Full Readercon Schedule June 26, 2011 – Posted in: Aberrant Normalcy

Here’s my full Readercon schedule.  I’m really looking forward to this year’s con and catching up with everyone there!

Thursday July 14

7:00 PM – Naked City reading at Porter Square Books, Porter Square Cambridge, 25 White St, Cambridge, MA — Not part of Readercon proper, I hope folks can make it out to this reading, which will also feature Kit Reed, Caitlin Kiernan, Jeffrey Ford, Ellen Kushner & John Crowley.

Friday July 15

5:00 PM NH    Steam-powered I & II group reading. Mike Allen, C.S.E. Cooney, Nicole Kornher-Stace, Matthew Kressel, Shira Lipkin, Sonya Taaffe, JoSelle Vanderhooft.

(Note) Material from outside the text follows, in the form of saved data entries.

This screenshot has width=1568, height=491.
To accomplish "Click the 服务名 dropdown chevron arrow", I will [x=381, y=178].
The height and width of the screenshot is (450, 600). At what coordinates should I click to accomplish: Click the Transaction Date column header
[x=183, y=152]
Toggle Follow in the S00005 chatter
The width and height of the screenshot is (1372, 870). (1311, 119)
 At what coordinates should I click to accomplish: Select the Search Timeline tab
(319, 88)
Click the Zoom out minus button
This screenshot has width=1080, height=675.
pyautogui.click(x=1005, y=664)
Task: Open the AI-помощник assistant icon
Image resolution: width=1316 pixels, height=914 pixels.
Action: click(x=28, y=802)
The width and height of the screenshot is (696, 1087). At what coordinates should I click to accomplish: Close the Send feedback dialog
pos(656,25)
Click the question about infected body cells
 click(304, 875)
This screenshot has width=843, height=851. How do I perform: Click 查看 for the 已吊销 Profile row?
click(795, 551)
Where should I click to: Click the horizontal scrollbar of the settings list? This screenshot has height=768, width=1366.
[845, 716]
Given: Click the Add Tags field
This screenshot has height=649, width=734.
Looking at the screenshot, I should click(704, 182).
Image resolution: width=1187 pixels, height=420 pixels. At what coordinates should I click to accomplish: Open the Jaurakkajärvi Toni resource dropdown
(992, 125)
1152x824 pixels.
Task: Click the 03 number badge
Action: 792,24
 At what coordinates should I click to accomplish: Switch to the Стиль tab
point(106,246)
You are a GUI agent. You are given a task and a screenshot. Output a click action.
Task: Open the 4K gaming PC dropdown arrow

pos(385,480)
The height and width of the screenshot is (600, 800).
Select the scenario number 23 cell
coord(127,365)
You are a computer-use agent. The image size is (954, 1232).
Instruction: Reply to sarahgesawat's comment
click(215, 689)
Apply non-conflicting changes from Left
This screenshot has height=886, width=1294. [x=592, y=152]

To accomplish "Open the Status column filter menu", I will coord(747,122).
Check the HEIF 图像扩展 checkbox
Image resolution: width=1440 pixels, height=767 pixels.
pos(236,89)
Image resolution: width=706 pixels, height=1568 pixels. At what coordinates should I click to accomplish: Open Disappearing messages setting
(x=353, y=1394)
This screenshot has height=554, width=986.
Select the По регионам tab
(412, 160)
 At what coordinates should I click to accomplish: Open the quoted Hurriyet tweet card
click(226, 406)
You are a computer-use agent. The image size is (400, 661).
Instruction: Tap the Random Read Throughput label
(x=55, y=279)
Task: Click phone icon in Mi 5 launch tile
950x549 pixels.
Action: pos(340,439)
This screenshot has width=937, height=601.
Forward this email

Contributors to Steam-powered: Lesbian Steampunk Stories and Steam-powered II: More Lesbian Steampunk Stories read selections from their work.

8:30 PM VT    Reading. Matthew Kressel. Kressel reads a new short story.

Saturday July 16

2:00 PM NH    Beneath Ceaseless Skies/Small Beer Press group reading. Scott H. Andrews, Chris N. Brown, Michael J. DeLuca, Gavin J. Grant, Matthew Kressel, Margaret Ronald. Small Beer Press authors and contributors to Beneath Ceaseless Skies read selections from their work.

9:00 PM ME    Dybbuks, Golems, Demons, Oy Vey!: Jewish Mythology & Folklore in Speculative Fiction. Steve Berman, Barbara Krasnoff, Matthew Kressel (leader), Shira Lipkin, Faye Ringel. From Rabbi Loew’s golem of Prague to Peter Beagle’s dybbuk of Brooklyn, the literature of Jewish supernatural and fantastic has been a long and rich one. In Jane Yolen’s The Devil’s Arithmetic and Lisa Goldstein’s The Red Magician, the authors use magic and myth to comment on the horrors of the Holocaust and the meaning of tradition. In Michael Chabon’s The Yiddish Policemen’s Union, in alternate-history Alaska, a heroin junkie might be the long-awaited Messiah. We’ll discuss the stories of Rachel Pollack, Benjamin Rosenbaum, Lavie Tidhar, Neil Gaiman, Sonya Taaffe and other writers of Jewish-themed fiction. What is it about Jewish stories of demons, golems, dybbuks and angels, many of them non-canonical, that appeals to writers of speculative fiction? What obscure Jewish myths, like the gargantuan bird Ziz or the miniscule stone-cutting worm Shamir, have yet to be mined (pun intended)?